We are also taken back to an earlier time, before Hamnet was even born, when a Latin tutor arrives at the home of a sheep farmer to teach his young sons and becomes captivated with the boys’ half-sister. The tutor, despite not being named, is clearly Shakespeare, and the young woman, of course, is his future wife Agnes. The narrative moves backwards and forwards in time throughout the novel, alternating between the early days of Agnes and Shakespeare’s relationship and the story of Hamnet’s death, which takes place in the summer of 1596.
Although, as I’ve said, the writing is beautiful, the book is written in the third person present tense and that’s something I often dislike. It doesn’t necessarily stop me from enjoying a book (I don’t seem to have a problem with it in Hilary Mantel’s Thomas Cromwell books, for example) but in general I find it distancing and distracting and that was the case here. Another thing I found jarring was O’Farrell’s decision to avoid using Shakespeare’s name. I can understand that the reason for doing so must have been to keep the focus on Agnes and the children and to prevent it from becoming just another novel about Shakespeare, but she goes to such lengths to find alternative ways to describe him that I felt it actually drew attention to him rather than the other way around.
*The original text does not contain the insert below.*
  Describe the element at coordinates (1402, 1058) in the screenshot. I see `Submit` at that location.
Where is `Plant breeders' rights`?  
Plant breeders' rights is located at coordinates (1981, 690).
This, and the decision to use the name Agnes instead of the more familiar Anne, makes me wonder whether the links to Shakespeare were really necessary at all; I think the story might have worked just as well with entirely fictional characters.
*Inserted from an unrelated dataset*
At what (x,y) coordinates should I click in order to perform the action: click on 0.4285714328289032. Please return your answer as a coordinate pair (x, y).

Finally, I want to mention one of the most memorable sections of the book: a detailed and imaginative description of how the plague which takes Hamnet’s life makes its journey from a glassmaker’s workshop in Venice to the faraway Warwickshire town of Stratford-upon-Avon. An aspect of the novel that turned out to be particularly timely and relevant, although O’Farrell couldn’t have known it while she was writing it!